* **Assignment**
Take the lines below from the one with "Where should I click to: Expand" through the one with "Given: Tap the battery status icon" and retype them exactly. Include nothing else, and no pictures.

* **Supplied records**
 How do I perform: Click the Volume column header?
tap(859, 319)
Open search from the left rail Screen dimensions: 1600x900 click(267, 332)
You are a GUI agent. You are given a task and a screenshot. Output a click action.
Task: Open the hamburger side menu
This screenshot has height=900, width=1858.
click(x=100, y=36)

* * *

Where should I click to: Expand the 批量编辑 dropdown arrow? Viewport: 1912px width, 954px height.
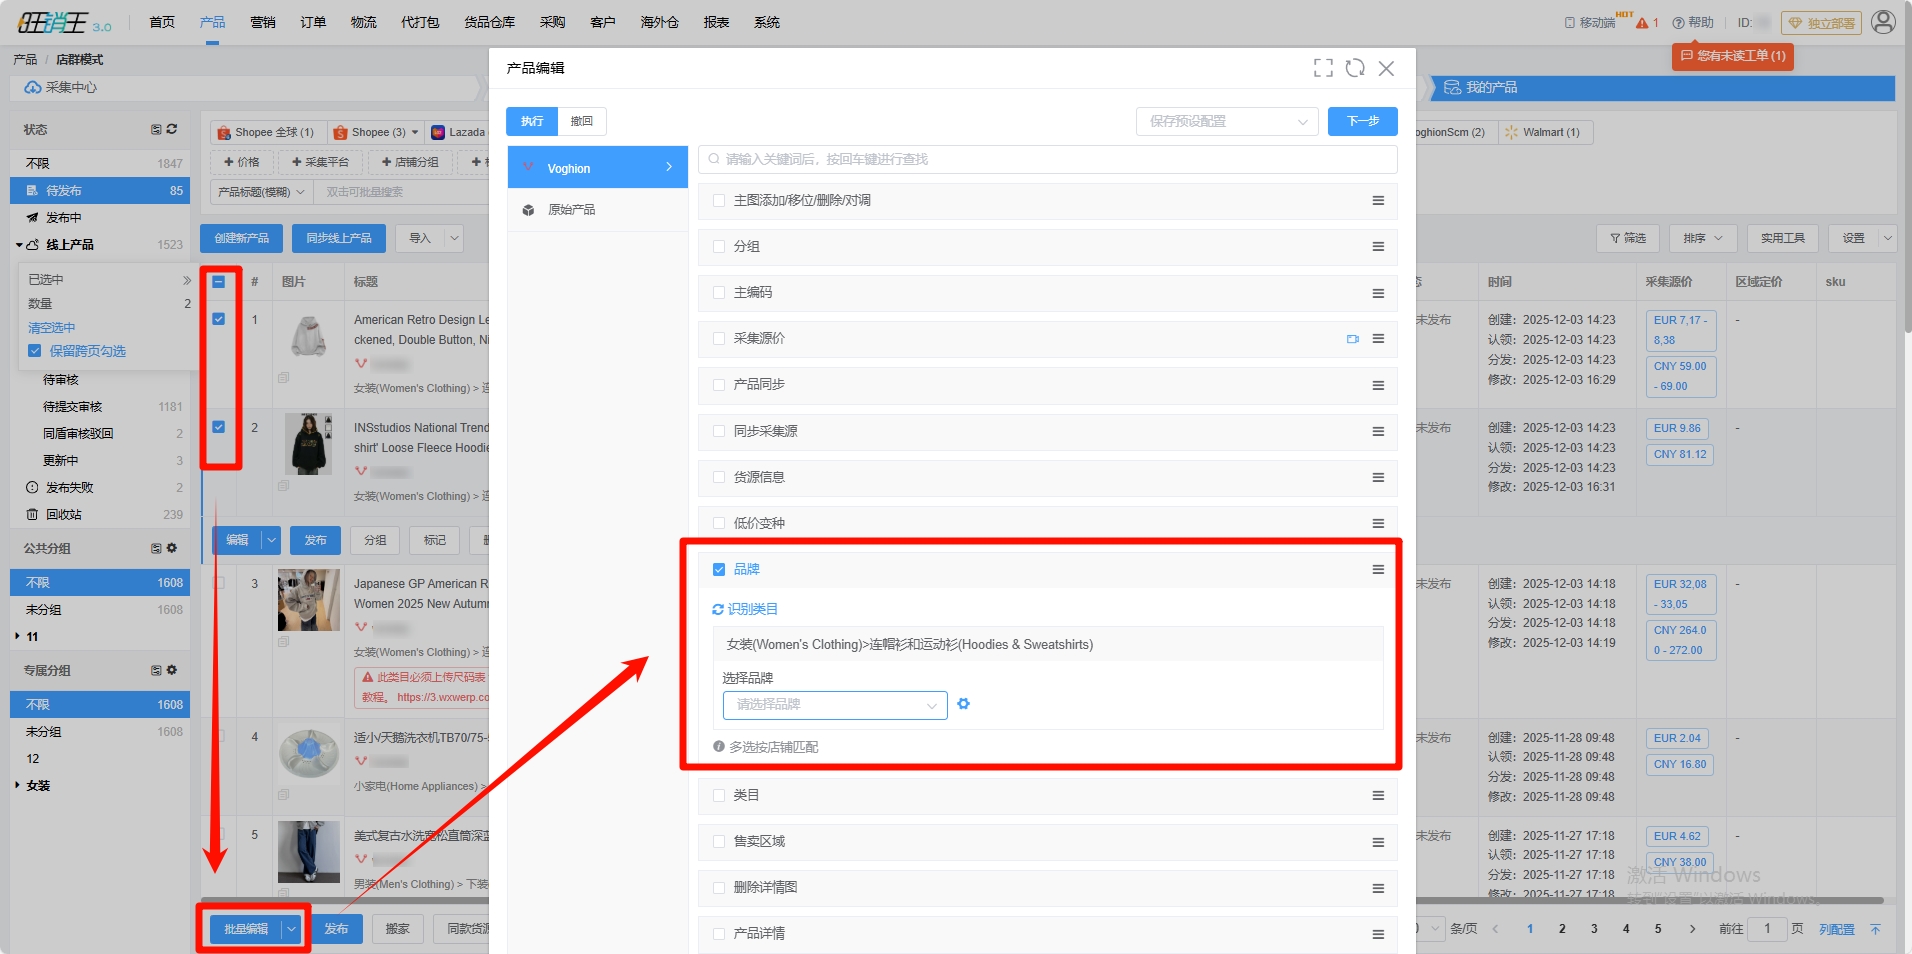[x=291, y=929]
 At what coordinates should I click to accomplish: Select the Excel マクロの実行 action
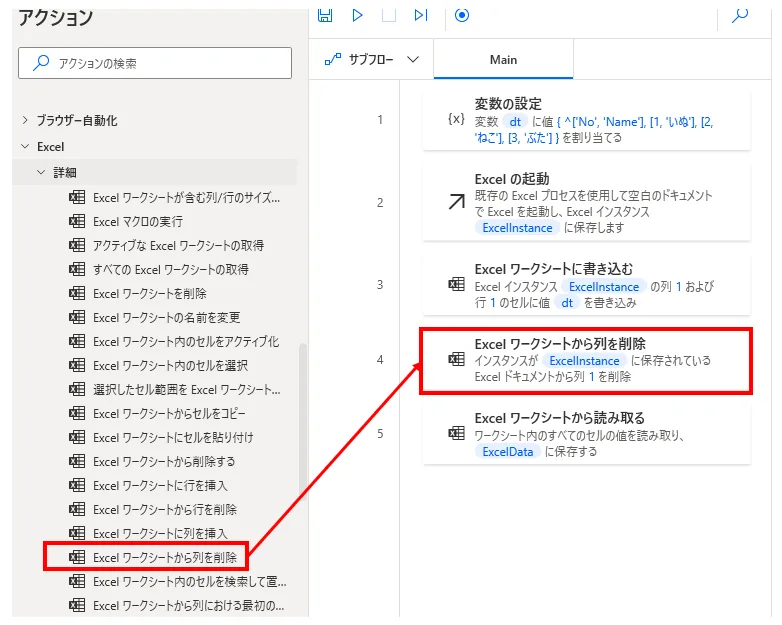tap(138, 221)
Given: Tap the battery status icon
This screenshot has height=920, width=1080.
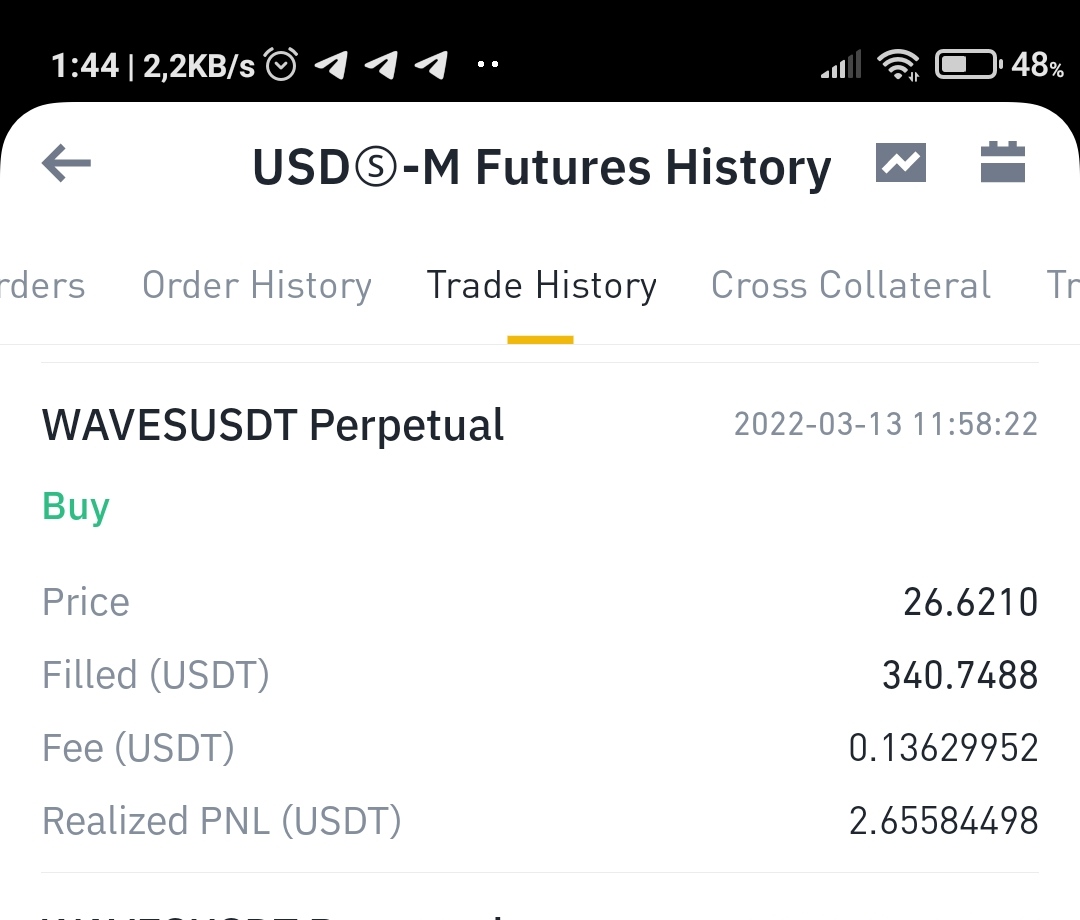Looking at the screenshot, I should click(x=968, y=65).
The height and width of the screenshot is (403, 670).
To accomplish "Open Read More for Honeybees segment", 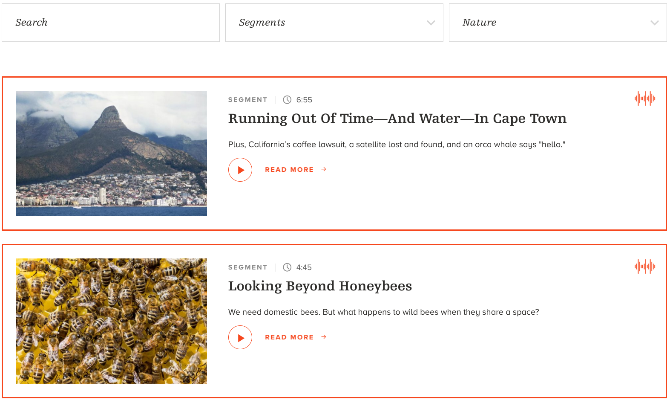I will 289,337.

==

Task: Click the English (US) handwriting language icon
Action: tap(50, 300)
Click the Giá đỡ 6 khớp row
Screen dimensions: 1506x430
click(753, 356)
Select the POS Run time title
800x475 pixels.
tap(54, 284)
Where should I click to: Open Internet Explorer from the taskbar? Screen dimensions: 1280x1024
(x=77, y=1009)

* **Exercise output**
Where should I click to: Expand the 批量编辑 dropdown arrow? Viewport: 1912px width, 954px height.
[x=291, y=929]
 At what coordinates should I click to accomplish: Select the Excel マクロの実行 action
tap(138, 221)
Given: Tap the battery status icon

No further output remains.